What is the exactest meassuring

a.) Objectmeassuring

b.) Lightmeassuring

c.) Ttl meassuring 
i choosed objectmeassuring but actually never heard one of them so 

More will come if i remember the other questions

so if any one can answer me this question i will be thankfull.

With friendly regards 
Colin


----------



## photonius (Oct 2, 2013)

colin1984 said:


> Hello everybody have some questions for you they are out from a pretest to examination for the master's certificate
> 
> Question1
> What doe´s not exist in DSLR´s
> ...



where can I take this master's examination?

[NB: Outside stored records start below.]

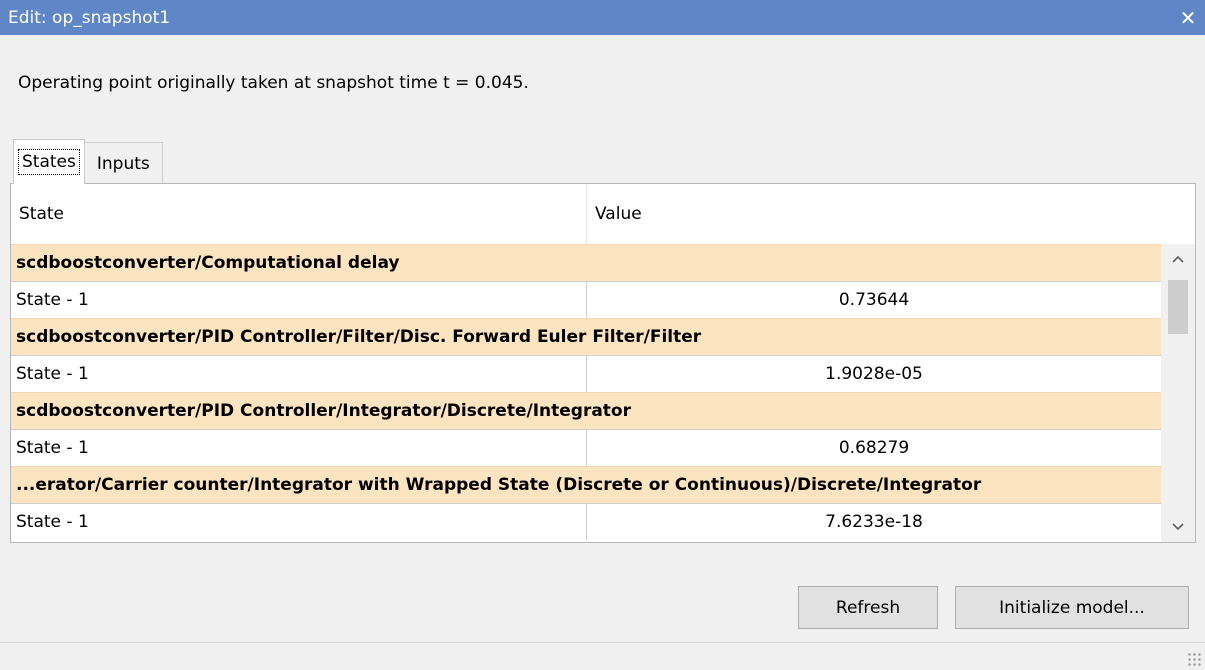 The image size is (1205, 670). What do you see at coordinates (874, 300) in the screenshot?
I see `state-value-cell: 0.73644` at bounding box center [874, 300].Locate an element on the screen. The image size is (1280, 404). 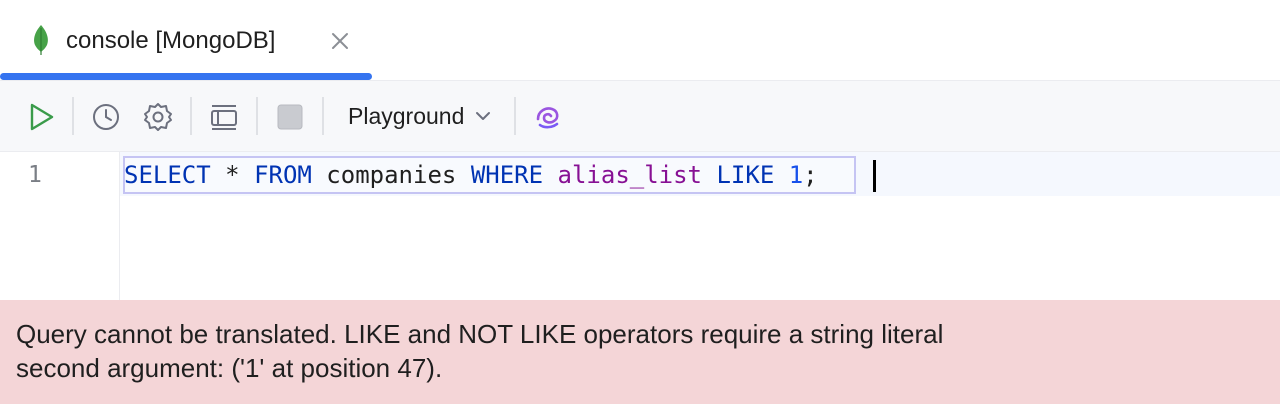
gear-icon is located at coordinates (158, 117). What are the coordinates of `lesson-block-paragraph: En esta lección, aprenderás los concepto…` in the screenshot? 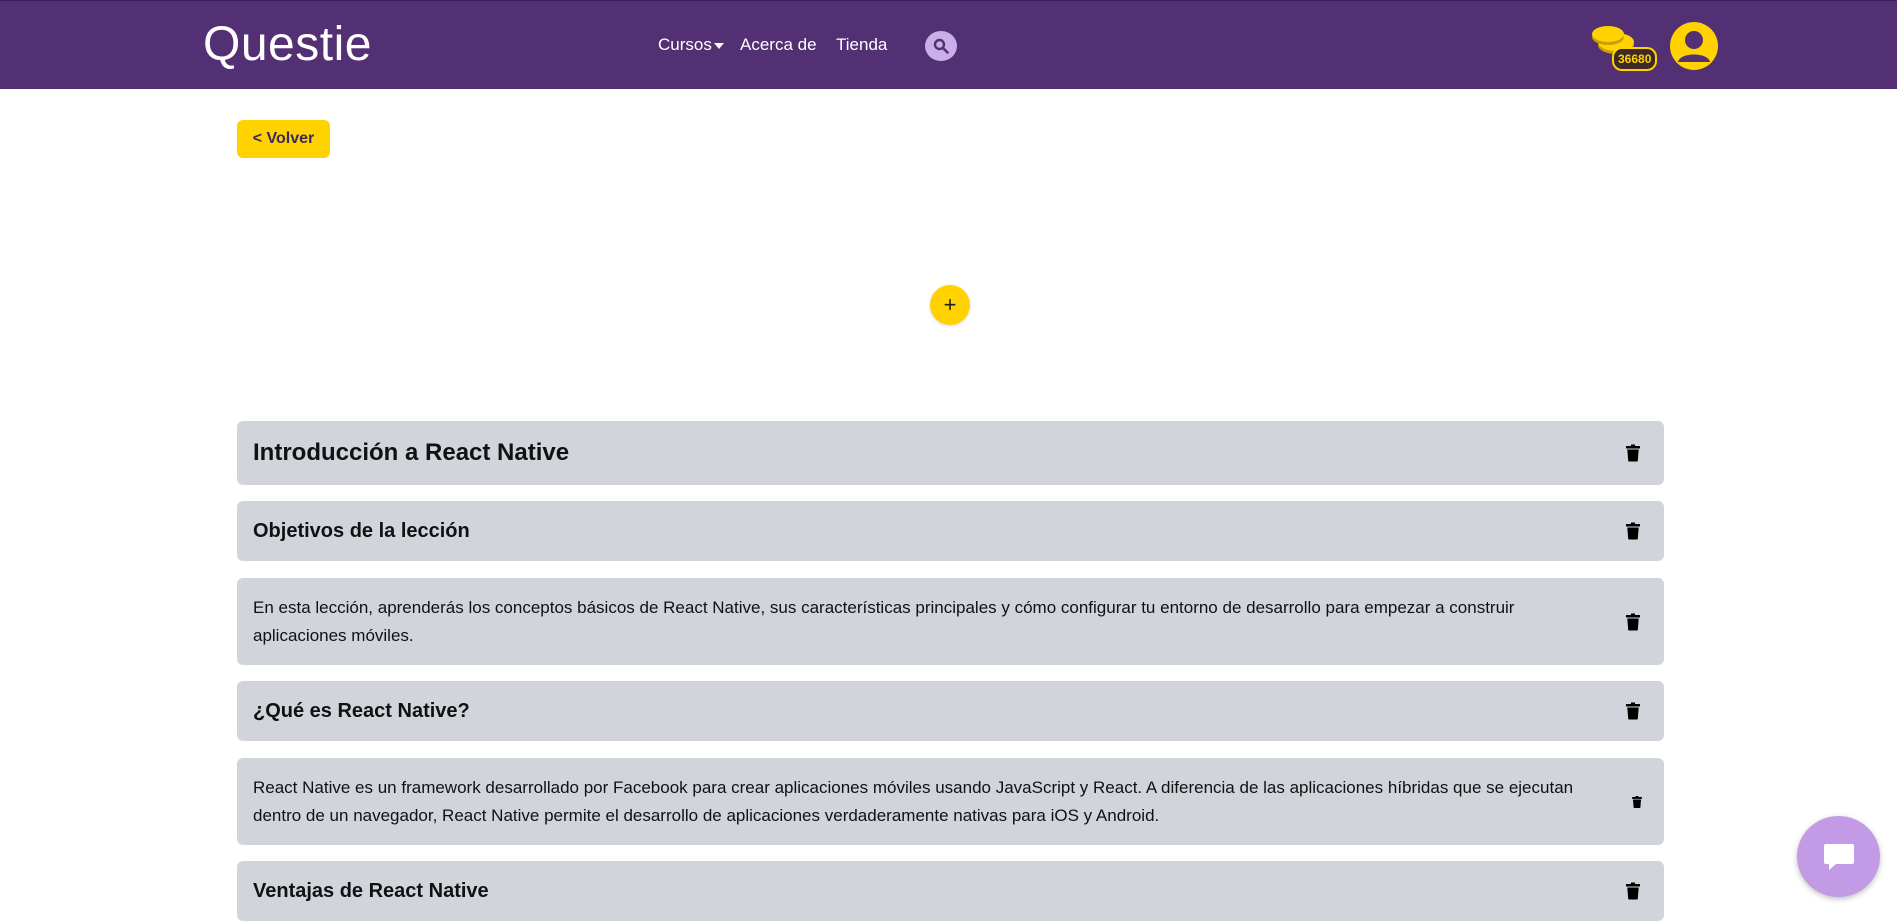 It's located at (950, 622).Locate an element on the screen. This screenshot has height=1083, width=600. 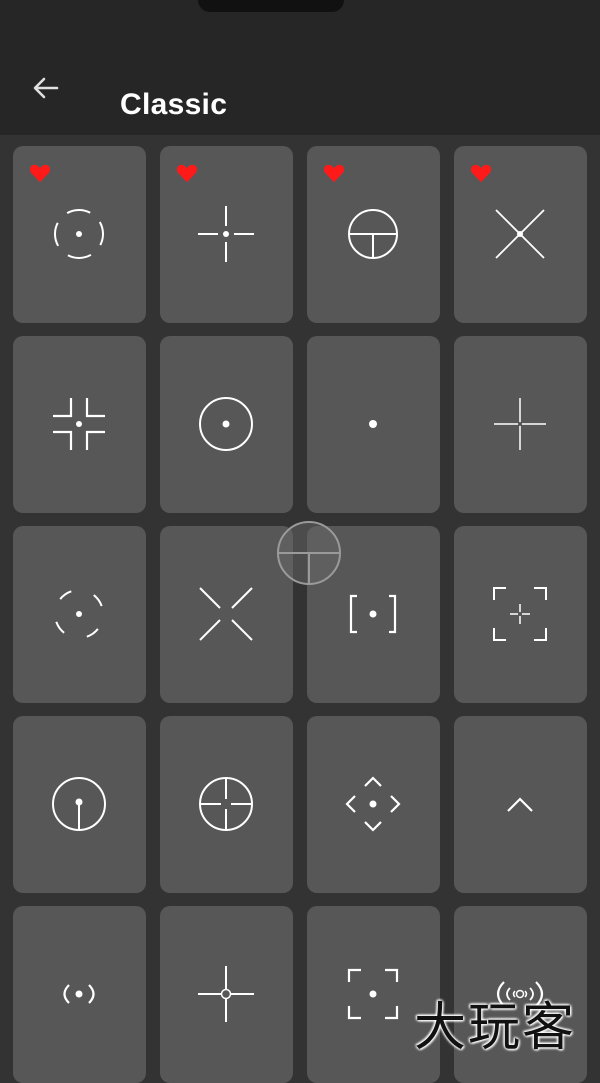
floating-crosshair-preview-icon is located at coordinates (309, 553).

normal incandescent light bulbs are warm/reddish. shadow tends to be more blue (i.e. it's light reflected from the blue sky).


----------



## ishdakuteb (Oct 2, 2013)

photonius said:


> colin1984 said:
> 
> 
> > Question2
> ...



imma with photonius on answering question number 2. for question number 4, i would have choosen b for lightmeassuring. same kinda question, where can i find this test online? please let me know if you can since it is kinda fun


----------



## Drizzt321 (Oct 2, 2013)

On question 4, do they mean incident light reading (I'm guessing that's what light measuring means) or reflectant light reading (guessing that's what object measuring is)? Naturally incident light readings.

And if this is publicly available online, I'd love to try my hand at it


----------



## docholliday (Oct 3, 2013)

Drizzt321 said:


> On question 4, do they mean incident light reading (I'm guessing that's what light measuring means) or reflectant light reading (guessing that's what object measuring is)? Naturally incident light readings.
> 
> And if this is publicly available online, I'd love to try my hand at it



Yeah, Q4 is very ambiguous. If one had a 1deg spot meter, compensated correctly and spot only on the object, it would be very accurate (for the subject). If one had an incident meter and was looking at light falling on the scene, it would be the most accurate (for the ambient light). If one used TTL, biased correctly, and filled the viewfinder with medium grey, it would be pretty accurate (for the exposure).

However, if one spotted a black object without proper compensation, it would be grey. If one measured incident in the shade of a tree, the light on the distant mountain would be horribly inaccurate. If one TTL'd a white wedding dress, it would be a grey dress.

I want to see this examination also!


----------



## docholliday (Oct 3, 2013)

For Q2, it all depends. A shadow may not be tinted blue (5000K light with a red box on my product table shows a pretty warm shadow). And, I've had some lightbulbs that are 7500-9500K. So, in that case that would be the bluest.


----------